* _Vorgegebener Text_:
Wir tun das bereits heute: Wir können einen Text je nach Emotion freundlich oder aber unfreundlich interpretieren. Lacht der Sender oder ist der Sender böse? Auch können wir sogar vermeintlich ein Bild von der Person herstellen. Erstaunlich, und das nur mit bloßen Textinformationen. Das scheinen wir relativ schnell nach der Erfindung der Buchstabensuppe erlernt zu haben. So logisch ist das nicht. Es zeigt aber eindeutig auf, dass wir in der Lage sind, bei einem Mangel an kompletten Sinnesinformationen Lücken auszufüllen, eine fantasische Fähigkeit. Diese Fähigkeit dürfte mit der Zeit zunehmen.
So habe ich keine echte Antwort, wie auch, ob wir virtuelle Kommunikation irgendwann als vollwertig wahrnehmen werden. Klar ist mir nur, dass wir dazu in der Lage sind, da unser Interpretationsapparat auch diese Fähigkeit mitbringt. Es hat uns schließlich dazu gebracht, dass wir als Lebensform die Umwelt anpassen können. Wir können Dinge und Zusammenhänge projizieren, seit jeher. Sonst wäre keine Erfindung möglich gewesen. Warum sollte das nicht auch für menschliche Kommunikation in allen Bereichen gelten?

* _Zu erledigen_:
(a) Fass den Absatz im Text über virtuelle Kommunikation, der mit „Wir tun das bereits heute“ anfängt, als kurze Stichpunktliste zusammen. Die wichtigsten Aussagen sollen erhalten bleiben.
(b) Liefere eine Fortsetzung des Textes über virtuelle Kommunikation, die an seinen letzten Satz anschließt.

* _Auszüge der Einträge_:
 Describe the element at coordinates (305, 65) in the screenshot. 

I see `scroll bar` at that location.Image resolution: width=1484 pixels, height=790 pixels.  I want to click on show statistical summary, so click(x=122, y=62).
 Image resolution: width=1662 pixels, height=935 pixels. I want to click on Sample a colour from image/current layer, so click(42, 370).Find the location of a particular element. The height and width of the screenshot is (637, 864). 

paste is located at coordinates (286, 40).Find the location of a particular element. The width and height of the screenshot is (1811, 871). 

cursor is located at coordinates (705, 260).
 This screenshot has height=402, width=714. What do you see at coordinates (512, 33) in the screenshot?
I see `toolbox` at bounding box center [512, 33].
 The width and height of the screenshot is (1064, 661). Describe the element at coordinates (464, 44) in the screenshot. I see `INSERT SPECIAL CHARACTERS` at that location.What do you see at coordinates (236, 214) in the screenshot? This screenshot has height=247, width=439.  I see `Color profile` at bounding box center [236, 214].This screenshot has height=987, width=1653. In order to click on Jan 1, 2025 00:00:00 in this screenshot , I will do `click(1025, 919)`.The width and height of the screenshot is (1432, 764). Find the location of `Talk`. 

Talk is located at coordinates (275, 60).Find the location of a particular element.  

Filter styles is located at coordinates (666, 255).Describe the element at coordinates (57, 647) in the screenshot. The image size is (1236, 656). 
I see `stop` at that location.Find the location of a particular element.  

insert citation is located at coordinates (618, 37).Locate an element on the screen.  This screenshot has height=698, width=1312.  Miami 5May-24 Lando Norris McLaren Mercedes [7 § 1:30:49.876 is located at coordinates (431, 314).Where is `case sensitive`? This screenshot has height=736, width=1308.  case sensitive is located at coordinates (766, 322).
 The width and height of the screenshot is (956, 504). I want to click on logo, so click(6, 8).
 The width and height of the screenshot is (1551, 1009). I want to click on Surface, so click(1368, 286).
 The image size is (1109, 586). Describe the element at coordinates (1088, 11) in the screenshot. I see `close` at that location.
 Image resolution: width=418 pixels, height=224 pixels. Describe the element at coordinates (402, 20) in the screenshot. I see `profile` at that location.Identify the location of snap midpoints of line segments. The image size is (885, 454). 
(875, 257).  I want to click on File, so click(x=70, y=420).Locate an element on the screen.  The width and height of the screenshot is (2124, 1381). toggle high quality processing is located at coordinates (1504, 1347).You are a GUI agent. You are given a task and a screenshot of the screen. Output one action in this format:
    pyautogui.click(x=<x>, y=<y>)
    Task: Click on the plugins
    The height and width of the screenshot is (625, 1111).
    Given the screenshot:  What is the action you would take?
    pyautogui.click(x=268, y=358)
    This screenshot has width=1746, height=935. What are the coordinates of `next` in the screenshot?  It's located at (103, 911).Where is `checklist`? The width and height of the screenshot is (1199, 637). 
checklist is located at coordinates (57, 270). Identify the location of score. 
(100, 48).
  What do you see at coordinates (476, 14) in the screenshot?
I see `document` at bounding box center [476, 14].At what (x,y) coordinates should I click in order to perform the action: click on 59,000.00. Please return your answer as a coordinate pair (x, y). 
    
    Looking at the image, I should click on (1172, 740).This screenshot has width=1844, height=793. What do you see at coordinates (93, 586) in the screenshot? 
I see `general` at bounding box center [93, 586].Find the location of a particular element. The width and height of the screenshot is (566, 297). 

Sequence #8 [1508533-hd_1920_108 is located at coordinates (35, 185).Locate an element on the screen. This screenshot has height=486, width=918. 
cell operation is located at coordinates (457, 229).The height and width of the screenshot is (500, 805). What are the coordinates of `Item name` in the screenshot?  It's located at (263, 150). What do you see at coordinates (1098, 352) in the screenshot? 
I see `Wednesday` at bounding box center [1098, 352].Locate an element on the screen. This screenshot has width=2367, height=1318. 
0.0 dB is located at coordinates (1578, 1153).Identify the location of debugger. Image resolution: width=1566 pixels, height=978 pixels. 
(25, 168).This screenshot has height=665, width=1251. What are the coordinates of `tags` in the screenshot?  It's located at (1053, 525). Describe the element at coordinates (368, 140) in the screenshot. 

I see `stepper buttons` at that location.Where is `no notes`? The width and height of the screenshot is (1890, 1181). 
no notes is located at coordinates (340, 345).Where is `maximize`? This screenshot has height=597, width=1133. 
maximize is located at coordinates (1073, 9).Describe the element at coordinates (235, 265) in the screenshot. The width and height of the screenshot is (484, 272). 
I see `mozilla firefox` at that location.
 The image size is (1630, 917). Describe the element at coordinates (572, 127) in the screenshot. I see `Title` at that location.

* _Antworten je Aufgabe_:
(a)
- Schon heute deuten wir einen Text je nach Emotion freundlich oder unfreundlich, etwa ob der Sender lacht oder böse ist.
- Allein aus Textinformationen können wir uns sogar vermeintlich ein Bild von der Person machen.
- Das haben wir offenbar recht schnell nach der Erfindung der „Buchstabensuppe“ gelernt, obwohl es nicht so logisch ist.
- Es zeigt, dass wir Lücken füllen können, wenn uns vollständige Sinnesinformationen fehlen. Das ist eine fantastische Fähigkeit.
- Diese Fähigkeit dürfte mit der Zeit zunehmen.

(b)
Was bedeutet das aber für uns? Für unsere Werte? Für unser Bild von der Welt und von Menschen? Werden wir weitaus besser mit einem Mangel an Sinnesinformationen umgehen können, damit weitaus besser Menschen aus wenigen Bruchstücken an Informationen verstehen lernen? Alleine die Vorstellung, dass wir digital bestimmte Kommunikation womöglich als vollwertig betrachten, dürfte erhebliche, soziale Folgen haben. Nicht nur im Sinne einer Freundschaft. Auch im politischen Sinne, wenn es um Wirkkräfte von Ideen und Vorstellungen geht. Facebook ist ein Scheißendreck (sorry für den drastischen Begriff) dagegen, wenn es politische Aktivitäten via Netz gehen wird. Ohne es zunächst bewerten zu wollen. Aber die Sprengkraft der Bedeutung dieser schleichenden Entwicklung – als Mensch im Zusammenspiel mit Maschinen – dürfte für unsere komplette Zivilisation weitaus größer als bisher gedacht sein bzw. als es mir bis jetzt klar gewesen ist.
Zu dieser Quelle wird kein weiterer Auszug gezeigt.